> _Set problem_:
Show each line of the data below that contains the string "Image".
────────────────────────────────────────
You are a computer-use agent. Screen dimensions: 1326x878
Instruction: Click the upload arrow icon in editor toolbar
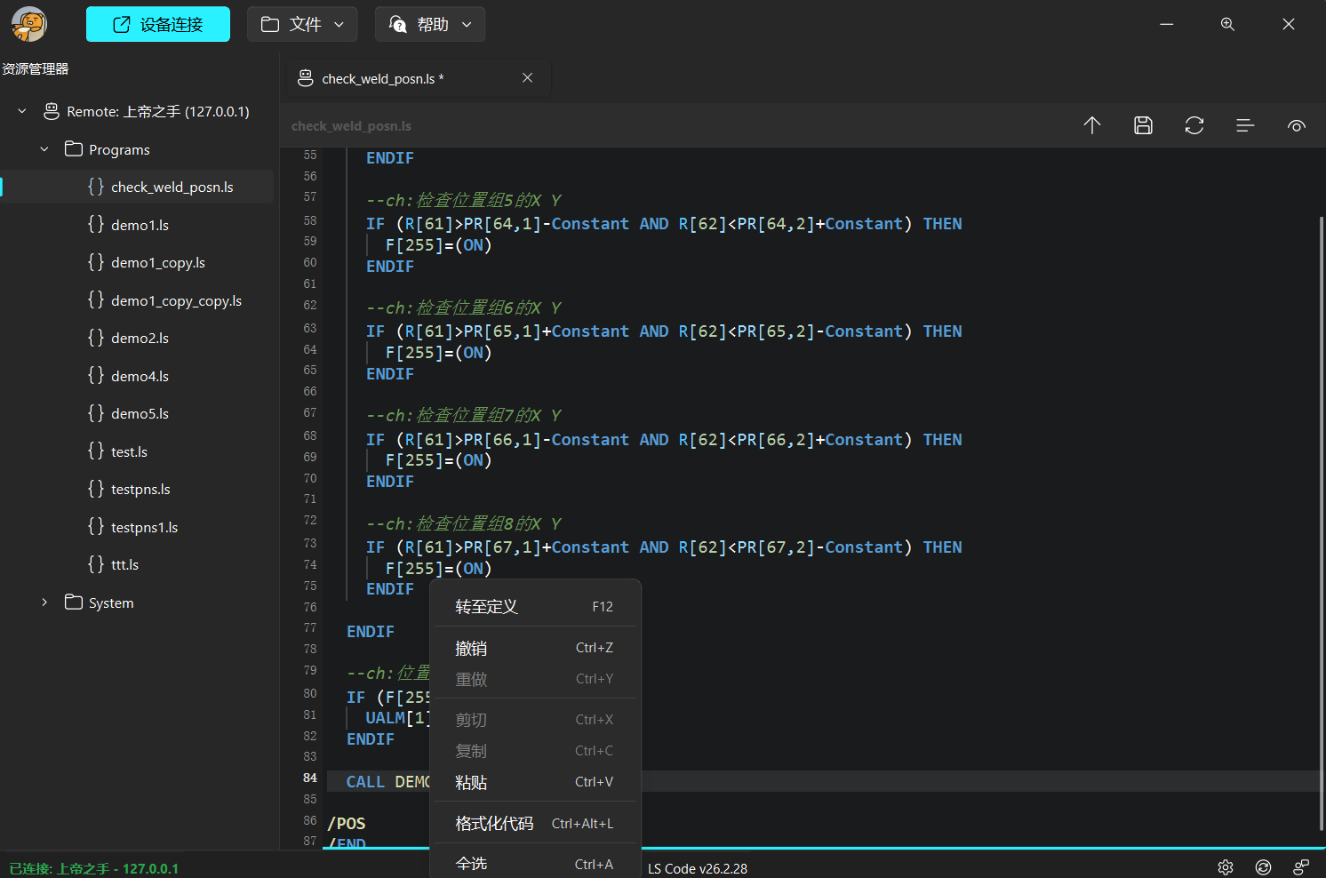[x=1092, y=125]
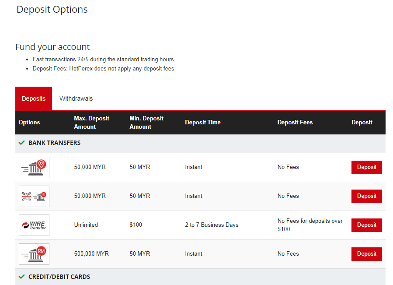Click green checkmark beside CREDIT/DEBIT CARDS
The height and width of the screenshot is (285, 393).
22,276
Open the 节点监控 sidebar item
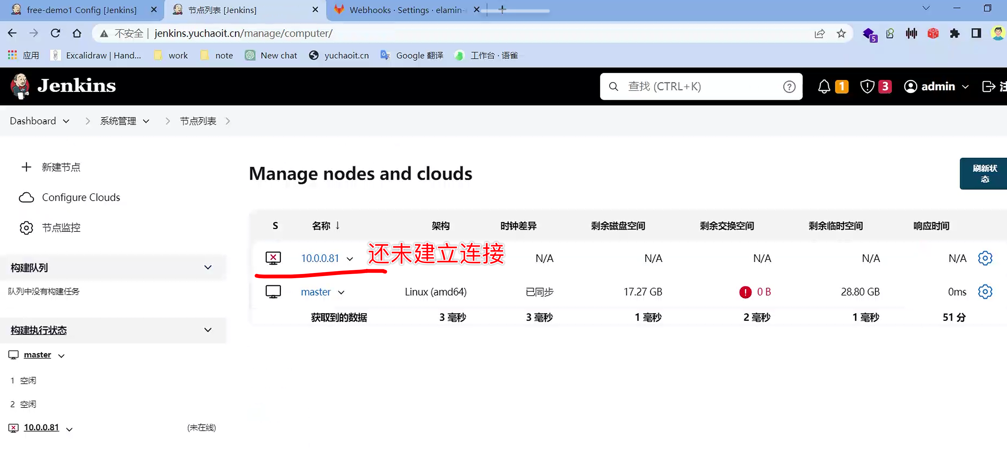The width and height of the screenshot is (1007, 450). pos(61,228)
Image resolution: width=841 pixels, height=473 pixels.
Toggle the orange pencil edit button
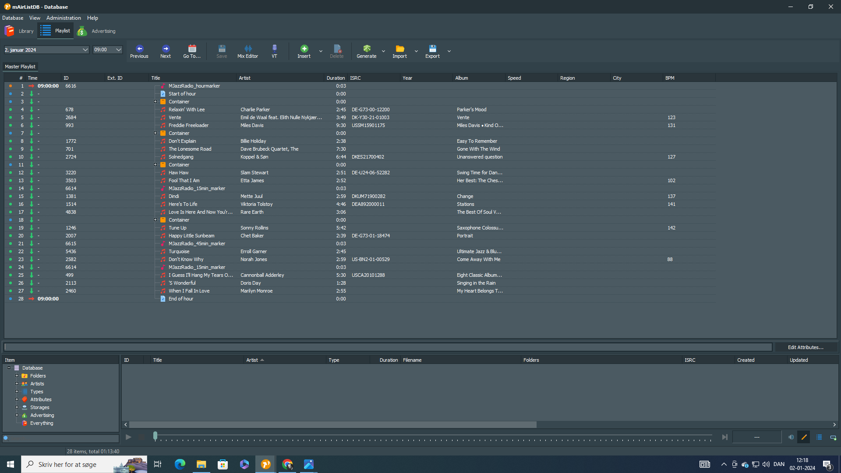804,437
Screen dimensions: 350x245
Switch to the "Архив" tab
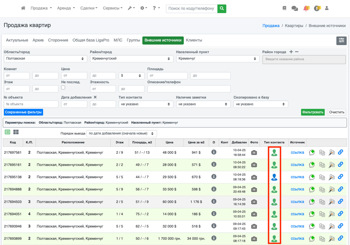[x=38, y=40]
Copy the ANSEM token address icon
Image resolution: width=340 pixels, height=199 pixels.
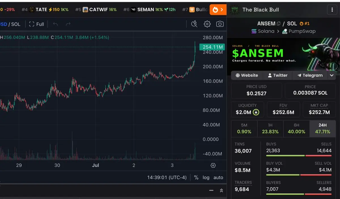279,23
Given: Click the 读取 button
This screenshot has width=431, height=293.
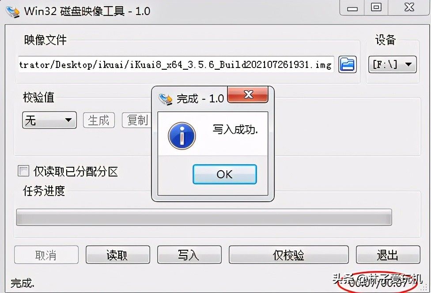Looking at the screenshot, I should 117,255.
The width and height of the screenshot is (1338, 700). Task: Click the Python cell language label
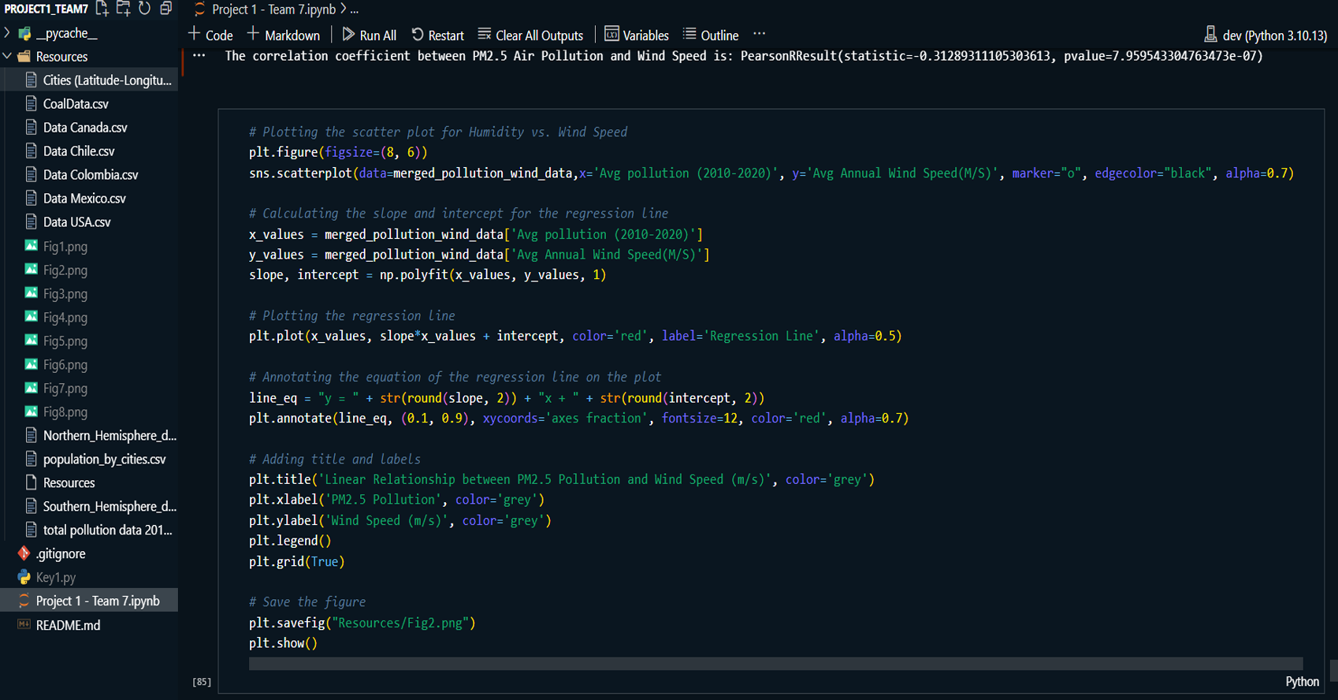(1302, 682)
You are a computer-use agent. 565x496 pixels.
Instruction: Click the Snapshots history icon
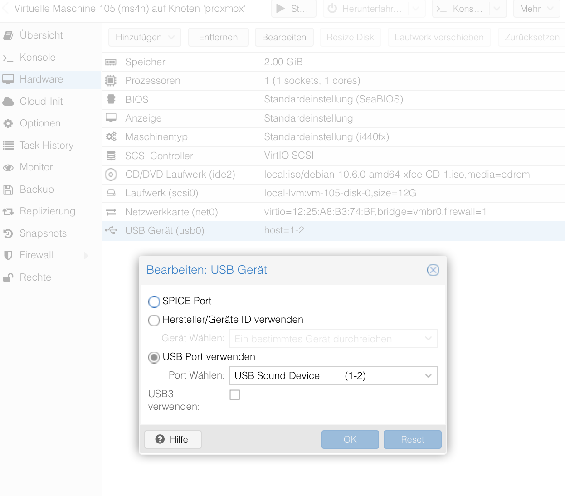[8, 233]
────────────────────────────────────────
> _Solution_:
Image resolution: width=841 pixels, height=473 pixels.
Image resolution: width=340 pixels, height=199 pixels.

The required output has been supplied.